When it comes to new hires, it should come as no surprise that a significant percentage of private security professionals come to the industry with a background in law enforcement, the military, or a career with one of the government’s “three-letter agencies.”
But while the skills and demands placed on personnel in those occupations have some overlap with the requirements of a career in private security, the transition is not always an easy one.
There are significant differences between what is required of a soldier and a Chief Information Security Officer, between the actions and attitude demanded of a police officer and a protective services agent, and between the perspectives and priorities of a risk analyst and an FBI agent.

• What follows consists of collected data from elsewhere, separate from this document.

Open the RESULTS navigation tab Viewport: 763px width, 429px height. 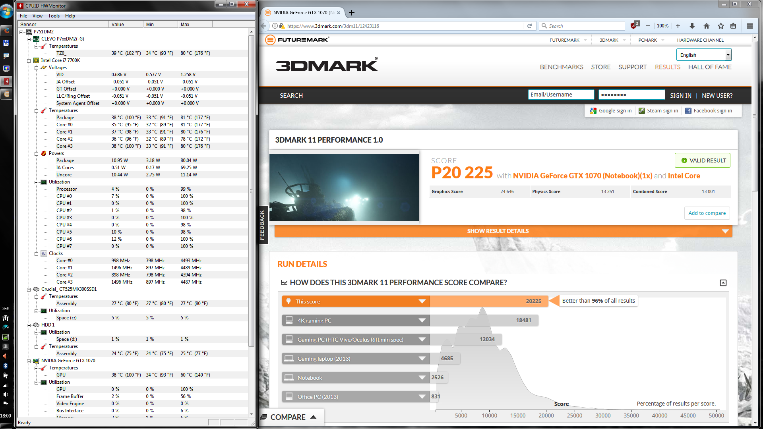667,67

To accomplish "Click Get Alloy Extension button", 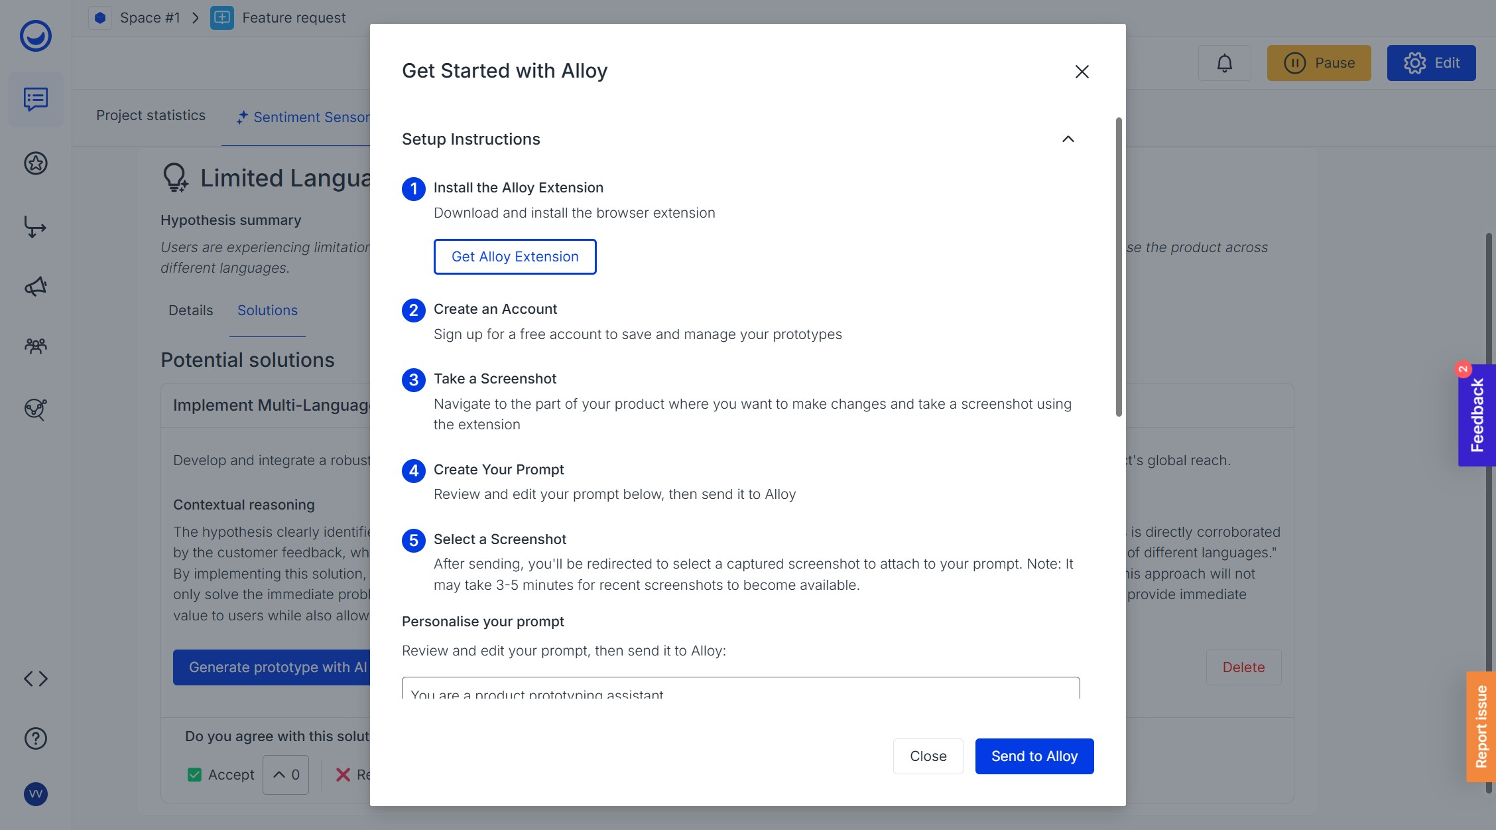I will coord(515,257).
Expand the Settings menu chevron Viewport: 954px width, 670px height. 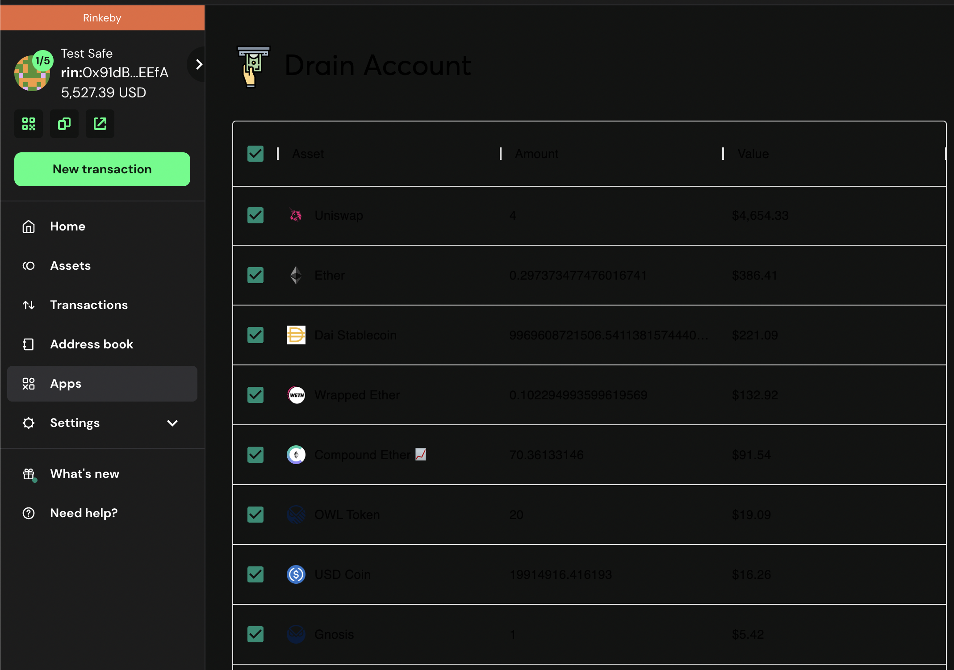[x=172, y=423]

Which is a big reason why the failure rate for individuals making that transition is relatively high. And also why it’s so important for HR professionals, hiring managers, and decision-makers at private security organizations to understand the nuances of that transition: what it looks like, how and why it’s so difficult, what skills and perspectives do and do not translate, and what they need to be looking for when hiring, training and evaluating prospective and current security professionals.
You do what you’ve done
One common issue new private security professionals need to address is a tendency to fall back on established patterns and past experiences: to “do what they know.” They (understandably) tend to default to the mindset and strategic approach to the work that they utilized in their previous career in law enforcement, the military, or a government agency.

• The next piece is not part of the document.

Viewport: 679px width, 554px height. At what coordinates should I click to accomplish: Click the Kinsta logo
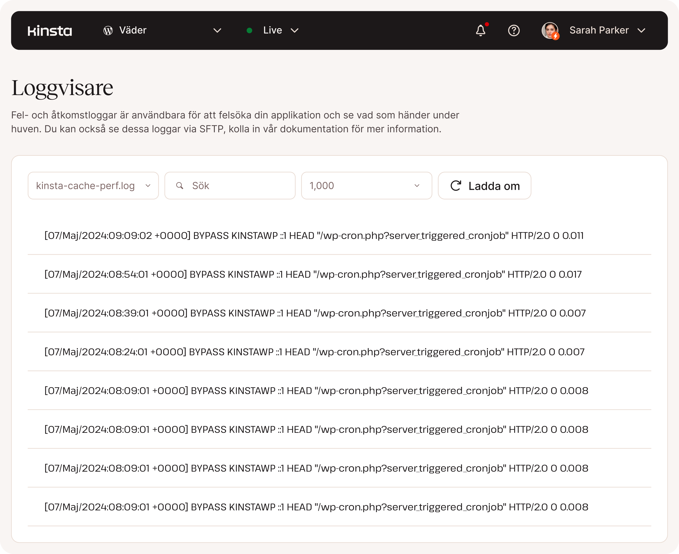point(50,31)
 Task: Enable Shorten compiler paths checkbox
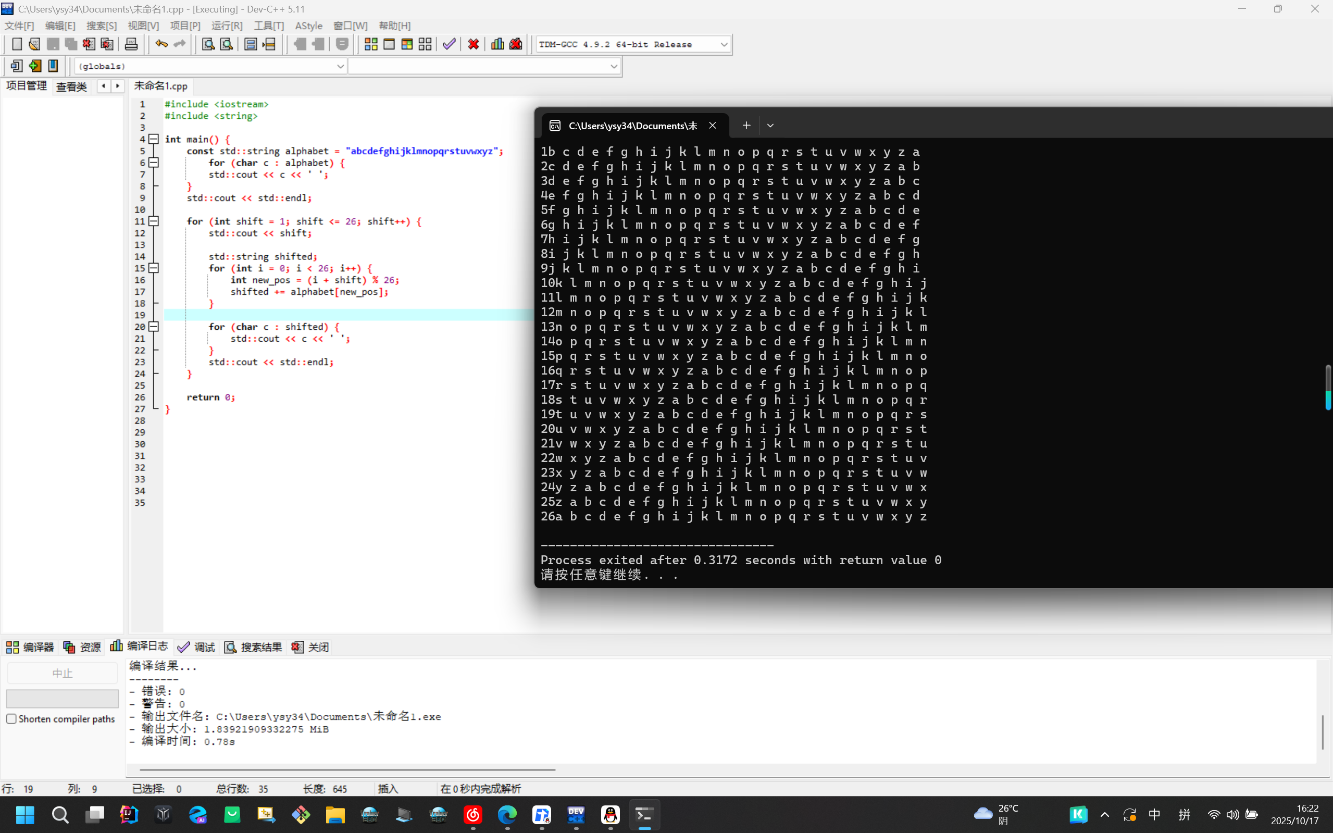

A former FBI agent will generally feel like the right approach is to set up a central investigations unit, a Secret Service professional will tend to emphasize physical security and investigations, etc. The best and most successful private security professionals are those that can break those habits and mindsets quickly, and can demonstrate an ability to work with a mentor or more established professional to help that process along.
Adapting to ambiguity
For those making the transition to private security, the ambiguity and comparative chaos of the corporate world can be a difficult context in which to operate. Experienced private security experts understand that the job is less about enforcement and more about the ability to identify and mitigate risk.
Private security is largely about crisis management, investigative capacity, sophisticated strategic planning, and the ability to manage and analyze the flow of information into and across the organization and its clients. In many cases, there are new shades of gray that must be accounted for. In the world of private security, the best approach isn’t always the strongest show of force or the most robust response—it often requires the ability to collaborate and confer with legal and HR.

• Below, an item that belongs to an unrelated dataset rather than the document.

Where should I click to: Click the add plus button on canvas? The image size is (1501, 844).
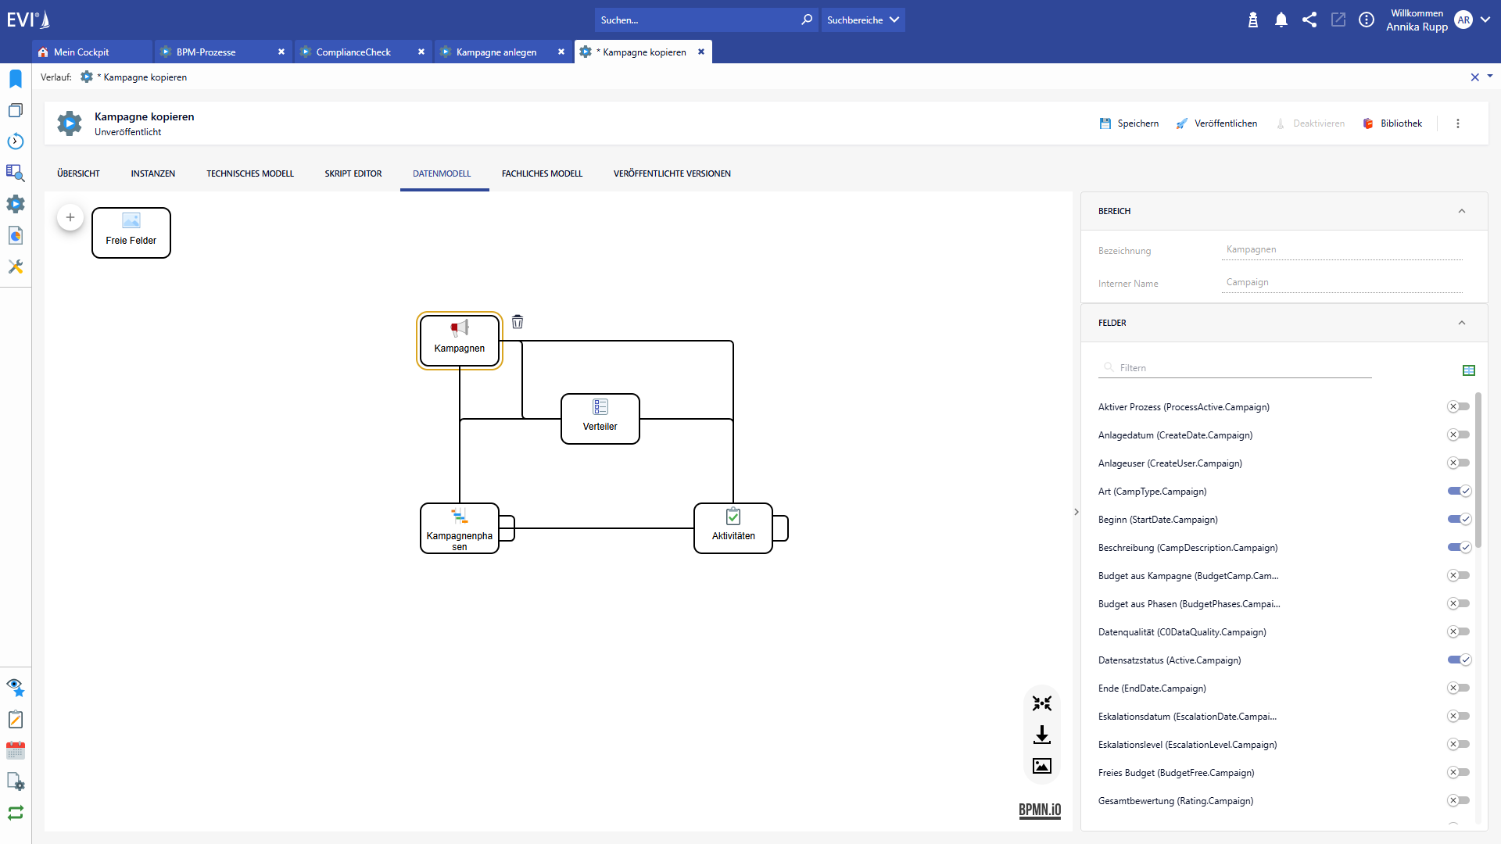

In some cases, that might mean refraining from pursuing an aggressive course of action or prosecuting a bad actor, if it is in the best interests of the client or company.
Authority vs. Influence
One of the critical differences between public law enforcement or military service and private security is that the latter is less an exercise in raw power or establishing authority, and much more about influence. There is a clear hierarchy in the military or in law enforcement that is often absent in the private sector. In a corporation, power can be slippery.
The most effective private security professionals are those that are most adept at finding ways to influence decision-making at the highest levels. It’s not so much about exercising traditional command and control—it requires positive political skills, explanation, and persuasion.
Traits vs. tactics
For the most part, private-sector security tactical and strategic specifics can be taught or acquired. But HR professionals, hiring managers, and decision-makers within public or private organizations should be looking beyond the resume to identify those candidates who display the right combination of traits and personal attributes that will increase their chances of success in this space. Those include:
- Strong analytical skills and the ability to offer keen insights.
- Demonstrated negotiating ability.
- Sensitivity to different professional cultures and workplace dynamics.
- Relationship-builders who are collaborative and easy to work with.
- Strong communication skills.
- Tolerance for nuance and ambiguity.
- Curiosity and passion for understanding the subtleties and complexities of different businesses and industries.
- A willingness to see other views, embrace operational flexibility, and recognize that one size doesn’t fit all.
Many former military and law enforcement professionals possess strong skills and training that can be extremely relevant in a corporate environment.
If hiring managers take care during the interview and selection process and are mindful of the differences that exist between public service and private security, they can not only identify the best candidates, they can actively assist in their successful transition to the private sector.